Vegetarianism vs. factory meat-farming? We have lost our instincts about what is natural to eat. No other animal has philosophical discussions about the subject. Choosing a diet based on ideology can get you in big trouble if your ideology doesn't match your biology.
What do humans eat naturally? Our teeth are like chimpanzees' — chimps are largely herbivorous, but occasionally kill and eat small animals. We now know gorillas also eat small amounts of animal food, but mostly leaves and shoots, needing to eat almost constantly, with a bony skull-crest anchoring their huge jaw muscles.
Anthropologist Louis Leakey thought that humans evolved because we ate meat and used fire. Cooked (partially predigested) meat and vegetables allowed eating less, chewing less. The bony crest disappeared, letting our brain expand. Before we were human, we stood up and chased our prey with spears.

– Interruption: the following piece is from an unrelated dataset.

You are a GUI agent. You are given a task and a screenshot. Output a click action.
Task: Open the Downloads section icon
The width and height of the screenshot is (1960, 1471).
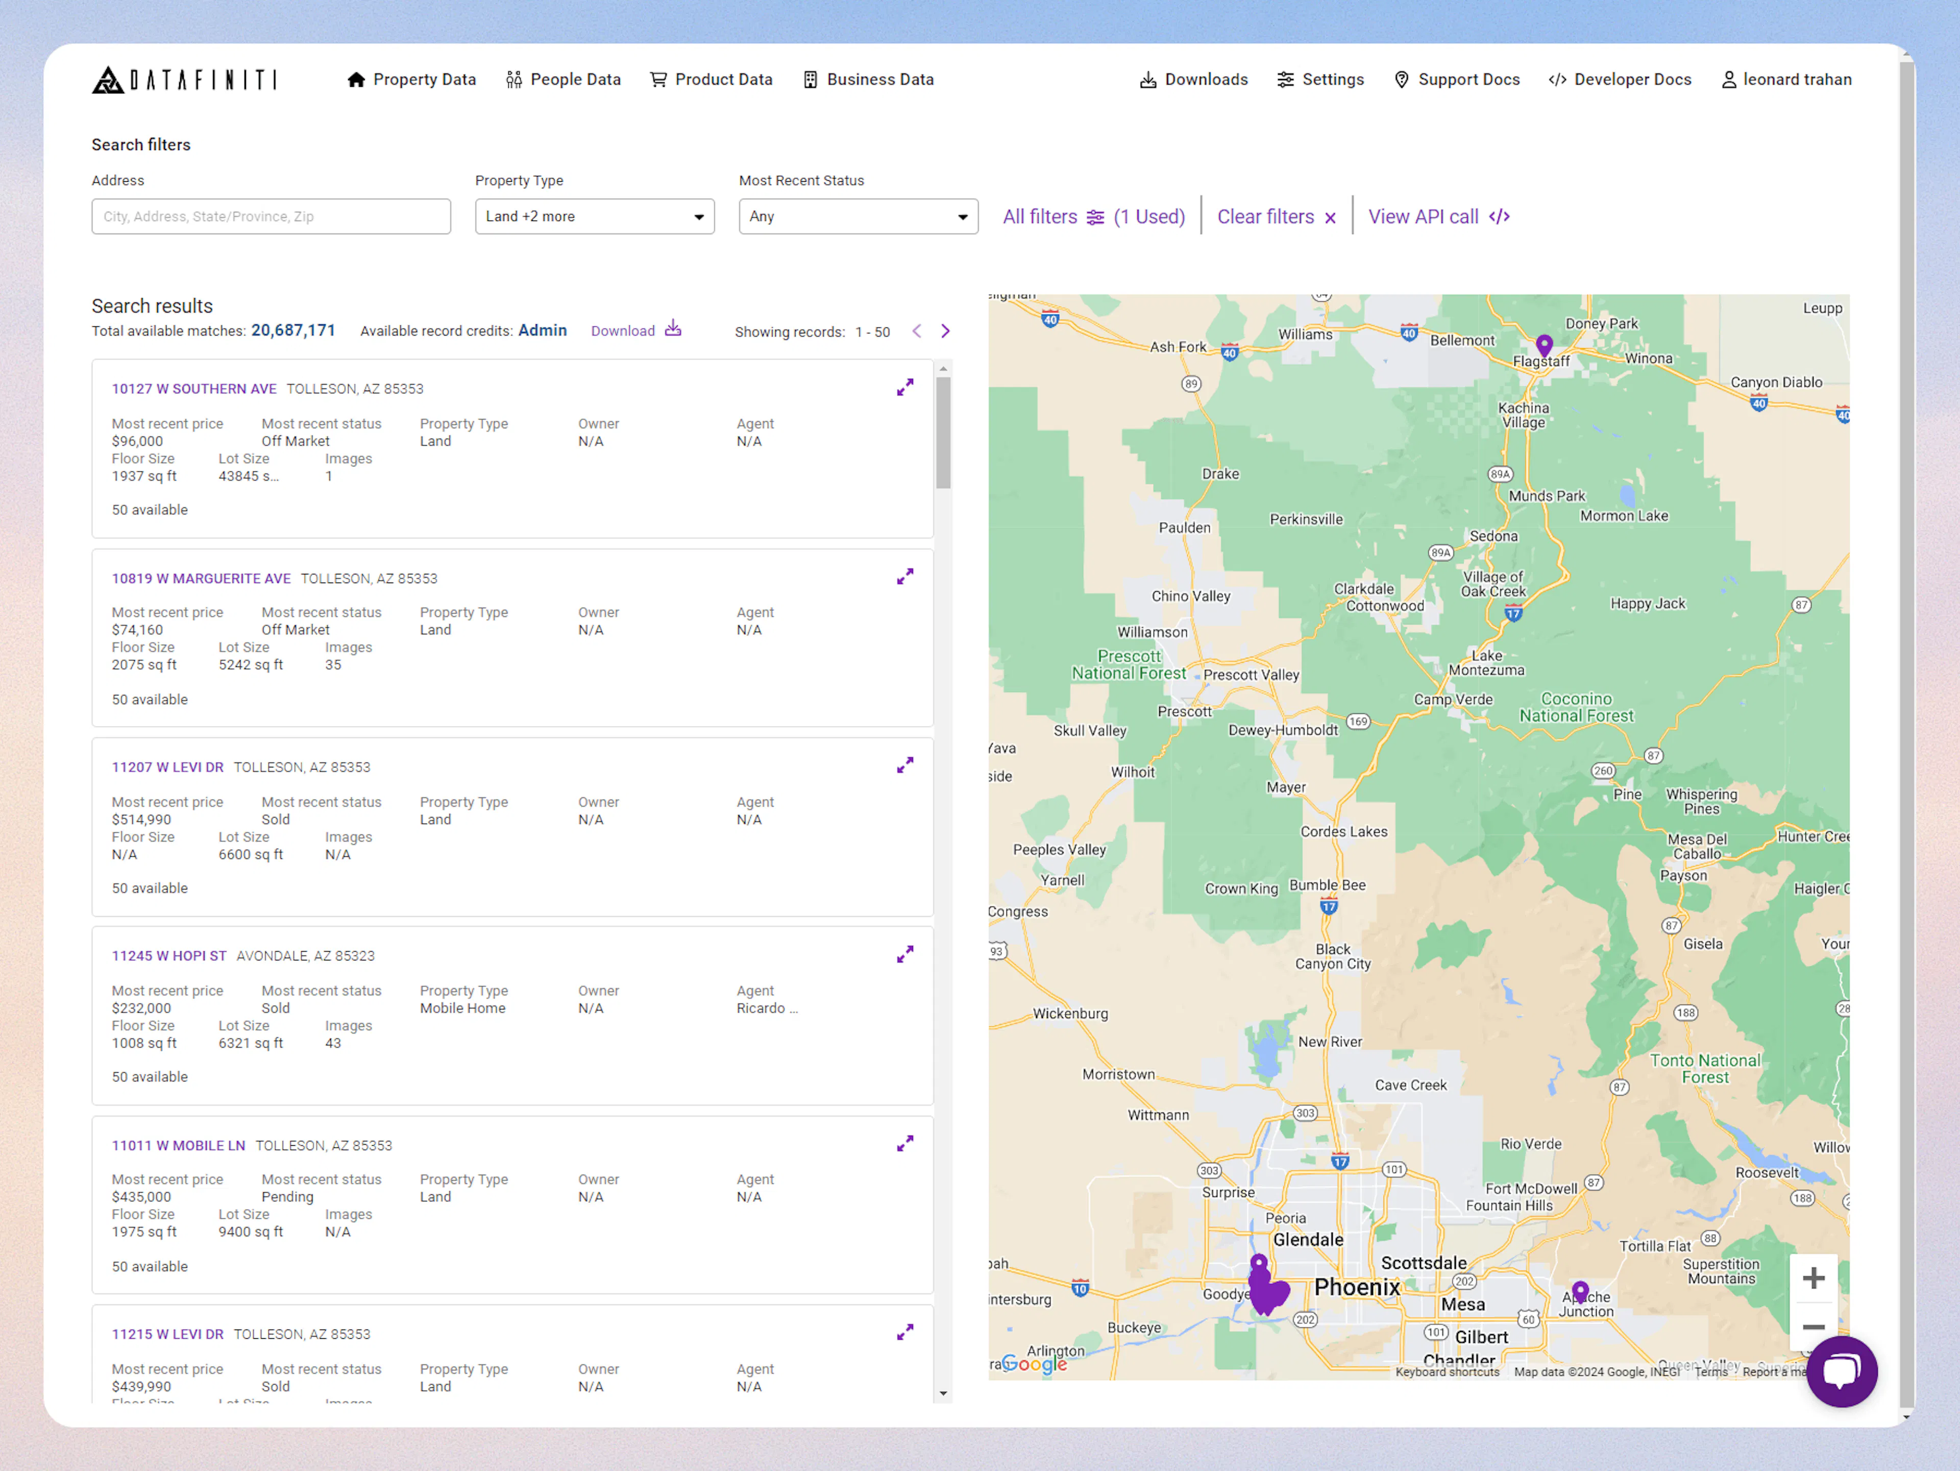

All "primitive" cultures ate some meat, if only a little. Agriculture built ancient civilizations, with grains the staple food source, but meat was welcomed when available. Traditional Chinese medicine has 2,000 years of scientific experience with the energetics of food and human health, recommending cooked vegetables and grains as the bulk of the diet, with smaller amounts of meat and other foods, such as fruits, nuts and raw vegetables, as supplements. Three ounces of meat per day is enough. It makes biological and ethical sense. Buy from local producers. If you choose a vegan diet, you need three cups of cooked beans to get the same amount of protein; and eat fermented foods and take care of your intestinal flora to avoid B-12 deficiency. Feel a little spacy and crave sweets? You are probably protein deficient.
If you can get around your ideology, have a little animal food when your body asks for it. It's your biology talking.